Canadian Senator from Ontario
- Incumbent
- Assumed office February 15, 2018
- Nominated by: Justin Trudeau
- Appointed by: Julie Payette

Personal details
- Born: April 23, 1958 (age 68) Oakville, Ontario, Canada
- Party: Independent Senators Group
- Profession: teacher

= Marty Deacon =

Canadian politician

Martha Deacon (born April 23, 1958) was named to the Senate of Canada, representing the province of Ontario, by Prime Minister Justin Trudeau on February 15, 2018. Prior to her appointment she was an educator and had had a long history of involvement with amateur sport. She served as Canada’s chef de mission for the 2010 Commonwealth Games in India, and is also a director of the Canadian Olympic Committee and Commonwealth Games Canada. She is a recipient of the International Olympic Committee's Education and Youth Award and has also been inducted into the Cambridge, Ontario Sports Hall of Fame.
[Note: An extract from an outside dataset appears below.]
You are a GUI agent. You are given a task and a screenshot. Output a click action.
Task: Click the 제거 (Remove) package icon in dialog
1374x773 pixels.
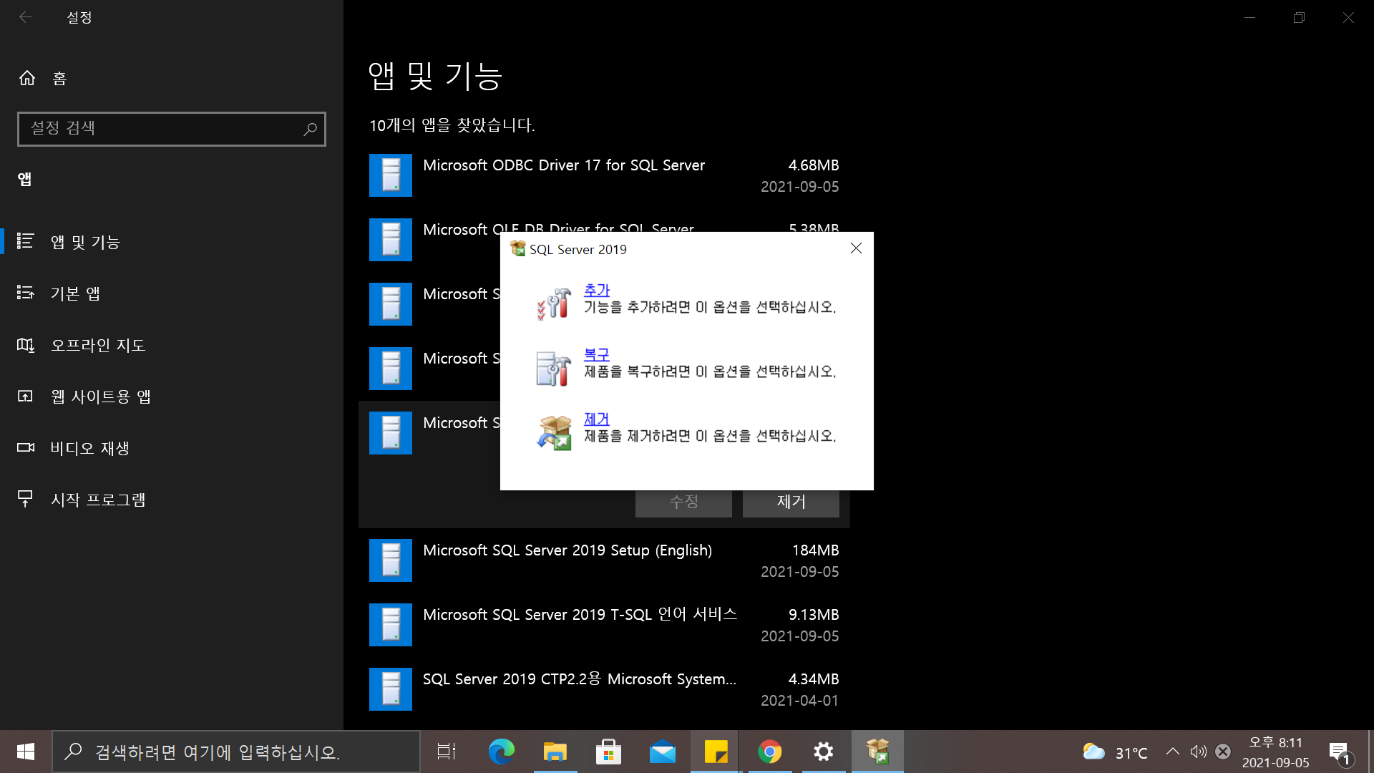point(554,432)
Deacon has been a school teacher and had other positions with the school board in the Regional Municipality of Waterloo.

In 2018, she served as the chair of the local organizing committee (LOC) for the 2018 BWF World Junior Championships held in Markham, Ontario.

==Education==
She received a Bachelor of Physical and Health Ed., at McMaster University, then completed her Master of Arts, at McMaster University. She completed her Bachelor of Education, The University of Western Ontario.